Citons de nouveau les medication reviews, en associant médecins et pharmaciens afin de prendre en compte le profil médical du patient. Elles permettent de lutter plus efficacement contre la non-observance et une mauvaise utilisation des médicaments. Les medication reviews peuvent améliorer la qualité de vie des patients et réduire aussi bien les coûts hospitaliers que les coûts dus à l’absentéisme au travail. Proposer un tel service doit impérativement s’accompagner d’un programme de communication pour attirer l’attention sur cette contribution et sa valeur ajoutée pour les patients mais aussi pour les soignants, et en premier lieu les médecins. Les pharmaciens pourraient également s’investir dans le medicine profiling, plus particulièrement pour les médicaments prescrits pour la première fois afin de faire de l’éducation primaire du patient. Il s’agirait bien sûr d’une démarche de conseils beaucoup plus poussée que ce qui est fait couramment lors d’une délivrance. Mais il faudrait aussi leur donner la possibilité de prescription pour des maladies bénignes, en cas d’urgence ou encore dans le cadre du renouvellement de traitements chroniques, avec bien sûr la nécessité d’en informer le médecin. Ce droit à la prescription peut même être étendu, si c’est jugé nécessaire, dans les régions où il y a une pénurie de médecins. Même si j’ai bien conscience que cela peut générer des conflits avec la profession médicale qui risque de ne pas l’accepter facilement.

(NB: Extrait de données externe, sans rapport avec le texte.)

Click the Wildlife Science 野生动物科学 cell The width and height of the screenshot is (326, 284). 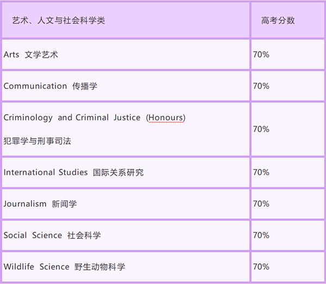(x=126, y=267)
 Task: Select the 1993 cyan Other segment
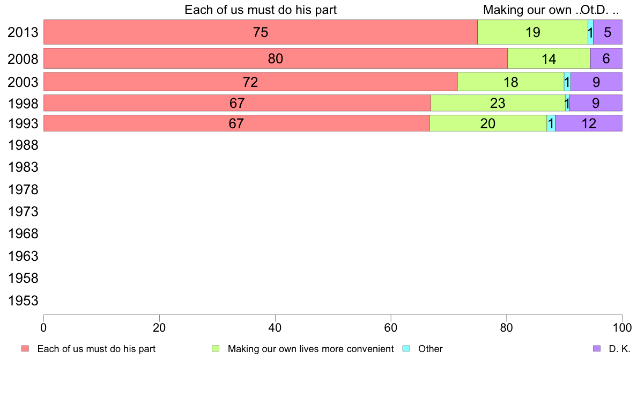click(x=551, y=123)
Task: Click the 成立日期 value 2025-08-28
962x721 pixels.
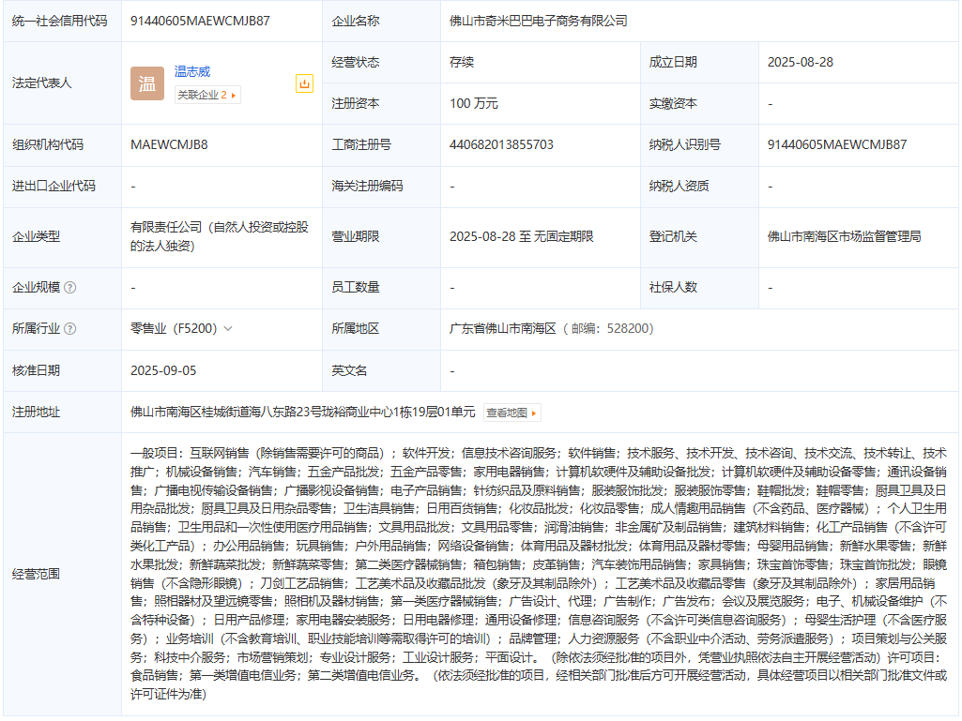Action: [801, 62]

L’accessibilité des pharmacies d’officine en fait des centres idéaux pour diffuser des messages de santé publique et faire de l’éducation sanitaire. Mais à condition de prévoir une rémunération spécifique, payée par le gouvernement ou le public.
Enfin, la profession devra également être capable de conseiller les prescripteurs sur les doses appropriées de médicaments, basées sur le profil génotypique du malade. Actuellement, il en existe très peu mais dans le futur cela concernera beaucoup de médicaments.
Quel est le meilleur système pour rémunérer l’officinal ?
Continuer à rémunérer les pharmaciens uniquement avec une marge réduit leur fonction de délivrance à une simple transaction commerciale aux yeux du public. A une marge qui couvre le coût de stockage devraient être ajoutés, selon moi, des honoraires liés à l’analyse des prescriptions, l’écoute, le conseil…
Les pharmaciens français ont peur de la dérégulation. Pouvez-vous les rassurer ?
Même s’il serait préférable que les pharmaciens gardent le contrôle du capital, les futurs développements de la profession et l’escalade des coûts dans le futur pourraient rendre difficile cette éventualité. Les nouveaux services que devront proposer les pharmaciens nécessiteront en effet des investissements très importants en matière d’équipements notamment et un soutien financier pourra s’avérer nécessaire. En revanche, quelle que soit la structure du capital, il est hors de question que la régulation relative à l’attribution de licences et à l’enregistrement soit remise en question. Par ailleurs, l’ouverture du capital doit toujours être accompagnée de protections pour garantir l’intégrité et l’éthique des pharmaciens en matière de pratique professionnelle. C’est primordial. En aucun cas un propriétaire ou un de ses agents ne doit pouvoir imposer ses vues en la matière.